What we would like to highlight from this analysis are two main points_ people are generally positive about the impact of AI in various industries, and strategy and implementation are far behind the speed at which new technologies are currently coming out.
As we always emphasize at CognitiveScale, AI is here to stay. It is being rapidly adopted in virtually every domain and is now seen as a source of competitive advantage by executives. Globally, we have moved on from the decade of learning what exactly AI is and can do and are now moving forward to implementation and more purposeful strategy. However, as more specific planning and design occur, and then in order to trust and adopt an AI system, we must have confidence in its decisions. In order for widespread adoption of AI, through managers, employees, or customers, societal trust through explainability of models is absolutely critical.
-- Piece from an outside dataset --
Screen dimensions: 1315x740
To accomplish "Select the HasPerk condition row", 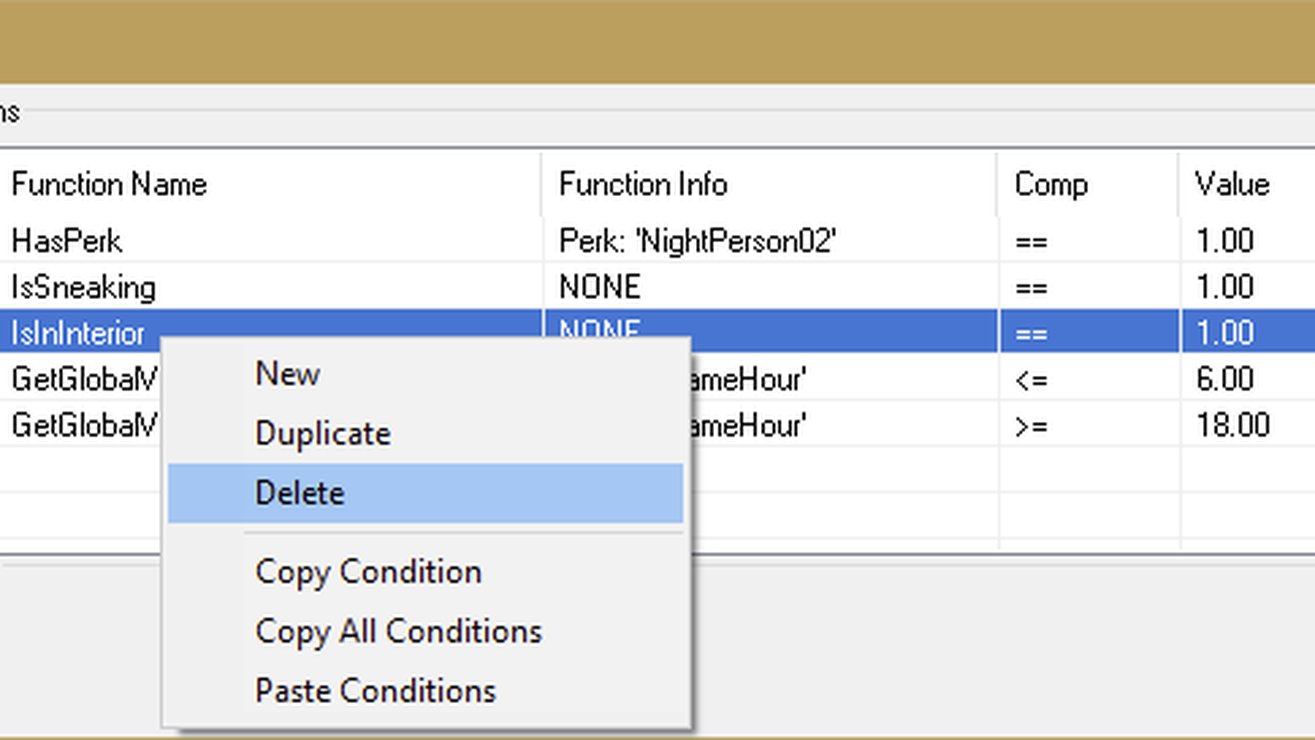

CognitiveScale's Cortex Certifai was designed in order to help meet a growing need for customer and control of automated decision making. We use a unique AI risk metric, the "AI Trust Index," applicable in every industry, to produce a FICO-like composite risk score for any black-box decision making model based on five dimensions – fairness, explainability, robustness, data rights and compliance. In this changing tide of CX and AI, we fit right in a critical space of assuring that current and developing technology is as fair, trustworthy, and transparent as possible.